Dear Editor,
Many Guyanese workers have it good here, and should consider themselves lucky. They have a 40-hour work week, and if their employers actually get half that number of hours out of them, then it was a productive day. The sharp winds buffeting Wall Street powerhouse Goldman Sachs on its grueling work week led me to share this reality with locals.
I put before my fellow Guyanese the unthinkable: the 100-hour work week. I have been there, and after a few months of that, there is increasing difficulty in knowing where there and anywhere is. Bloodshot eyes like a smoker or drinker. A body so numb that there is no sensation of pain anymore, which I chalked up then to a fallout of fatigue, and sleep deprivation; that is, when I had the luxury of thinking. Now add no sense of time, where Sunday and Friday has no distance, no meaning, since both blur. That is real life, the American Dream, where have been, while paying dues. I have. I still wake up when Guyanese curfew beaters are going to bed.
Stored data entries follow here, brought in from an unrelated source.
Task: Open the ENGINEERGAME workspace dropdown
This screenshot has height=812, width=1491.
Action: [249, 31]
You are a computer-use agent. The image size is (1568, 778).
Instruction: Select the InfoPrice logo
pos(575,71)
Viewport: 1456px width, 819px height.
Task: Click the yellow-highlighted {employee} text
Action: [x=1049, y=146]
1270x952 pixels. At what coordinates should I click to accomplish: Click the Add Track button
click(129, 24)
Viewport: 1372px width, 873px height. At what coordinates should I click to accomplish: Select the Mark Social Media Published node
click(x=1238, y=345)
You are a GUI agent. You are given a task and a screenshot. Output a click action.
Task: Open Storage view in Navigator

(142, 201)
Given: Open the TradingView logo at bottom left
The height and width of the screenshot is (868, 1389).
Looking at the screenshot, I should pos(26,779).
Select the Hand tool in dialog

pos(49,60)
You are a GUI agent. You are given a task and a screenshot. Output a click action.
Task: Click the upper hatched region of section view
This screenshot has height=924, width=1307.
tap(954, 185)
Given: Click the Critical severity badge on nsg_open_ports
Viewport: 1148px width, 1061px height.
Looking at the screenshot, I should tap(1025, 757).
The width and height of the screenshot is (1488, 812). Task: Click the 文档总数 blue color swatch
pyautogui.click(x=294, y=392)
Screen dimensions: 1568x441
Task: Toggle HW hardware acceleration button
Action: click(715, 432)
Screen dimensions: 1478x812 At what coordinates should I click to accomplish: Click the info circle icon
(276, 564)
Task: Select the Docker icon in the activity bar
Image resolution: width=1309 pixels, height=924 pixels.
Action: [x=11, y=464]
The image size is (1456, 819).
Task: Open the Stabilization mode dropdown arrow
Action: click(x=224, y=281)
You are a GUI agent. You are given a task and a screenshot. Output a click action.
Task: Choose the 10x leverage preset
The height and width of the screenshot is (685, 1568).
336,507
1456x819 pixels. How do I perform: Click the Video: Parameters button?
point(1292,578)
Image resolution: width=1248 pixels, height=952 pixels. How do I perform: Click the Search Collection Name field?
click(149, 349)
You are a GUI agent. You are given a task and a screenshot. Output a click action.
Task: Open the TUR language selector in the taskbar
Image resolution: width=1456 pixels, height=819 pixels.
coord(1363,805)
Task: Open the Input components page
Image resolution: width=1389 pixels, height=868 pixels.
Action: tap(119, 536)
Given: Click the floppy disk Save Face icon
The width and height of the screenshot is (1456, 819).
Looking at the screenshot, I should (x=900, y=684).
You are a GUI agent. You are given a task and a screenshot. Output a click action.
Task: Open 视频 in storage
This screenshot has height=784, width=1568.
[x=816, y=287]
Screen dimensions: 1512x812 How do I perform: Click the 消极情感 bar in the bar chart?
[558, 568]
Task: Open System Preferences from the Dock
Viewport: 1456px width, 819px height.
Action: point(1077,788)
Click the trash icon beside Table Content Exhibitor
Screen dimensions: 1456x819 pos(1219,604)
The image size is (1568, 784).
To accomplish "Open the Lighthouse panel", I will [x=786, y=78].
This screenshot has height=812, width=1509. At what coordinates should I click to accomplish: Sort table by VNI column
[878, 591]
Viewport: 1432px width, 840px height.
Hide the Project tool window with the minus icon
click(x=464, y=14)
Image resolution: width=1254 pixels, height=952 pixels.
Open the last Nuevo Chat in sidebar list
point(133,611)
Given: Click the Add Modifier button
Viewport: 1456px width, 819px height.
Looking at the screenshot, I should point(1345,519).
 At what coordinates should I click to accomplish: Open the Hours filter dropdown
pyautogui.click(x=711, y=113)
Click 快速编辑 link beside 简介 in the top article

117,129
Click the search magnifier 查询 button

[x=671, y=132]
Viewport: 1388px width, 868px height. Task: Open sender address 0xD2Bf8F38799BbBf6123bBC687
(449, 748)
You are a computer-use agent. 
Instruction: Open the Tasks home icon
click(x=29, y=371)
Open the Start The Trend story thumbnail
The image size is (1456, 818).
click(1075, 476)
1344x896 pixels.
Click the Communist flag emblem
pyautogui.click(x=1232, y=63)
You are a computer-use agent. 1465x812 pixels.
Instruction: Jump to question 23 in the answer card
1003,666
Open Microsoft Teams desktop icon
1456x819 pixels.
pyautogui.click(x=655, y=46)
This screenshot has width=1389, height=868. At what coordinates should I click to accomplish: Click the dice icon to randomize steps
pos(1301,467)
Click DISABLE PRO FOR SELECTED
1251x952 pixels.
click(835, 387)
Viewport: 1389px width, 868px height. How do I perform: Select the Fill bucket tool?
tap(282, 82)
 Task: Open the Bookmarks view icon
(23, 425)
Editor, it is why I overflow with scorn with the hours our leaders keep; the quantity and quality of work that our parliamentarians present to the public; and the standard of inconsistency and entitlement that the regular Guyanese worker displays when on daily duty. When we do have a Guyanese worker that is dedicated, and of which there are too few, and putting in long candlelight hours, he or she is mocked in the form of “like deh mek wuk.” Or “she waan fuh dun wuk.” In fact, it is extremely difficult for numerous Guyanese to do any quantity of work during the day, that holy weekly 40-hour interval that is worshipped fanatically. The average Guyanese worker is so good at this, that I nominate as prime candidates for the coveted jobs of Olympic timekeepers, since our citizens are such superb clock watchers.
As should have been gathered by prior writings, I have little regard for all this hullabaloo over local content. Big local content businesses will lead in prospering; hungry upcoming entrepreneurs will find a joint venture local content place, even if it is as a silent partner, or a dumbwaiter. But as to the rank-and-file, we can’t even get them out of bed before 10 o’clock; and when they had accumulated enough beer or smokes money, it is off to the races. On a good short day, the Guyanese public is fortunate if it can get a long answer from our public servants who believe that they are our masters. And when a trade union is around, everybody fancies himself a shop steward or lawyer. I have observed my share of grievances, human ones. It is 8 to 4, and nothing more. On Wall Street, the 80 and 100-hour workweek is the ticket to big bonus cash that is earned in blood; promotions trickledown the same way. It is deliver or depart. Give or get going.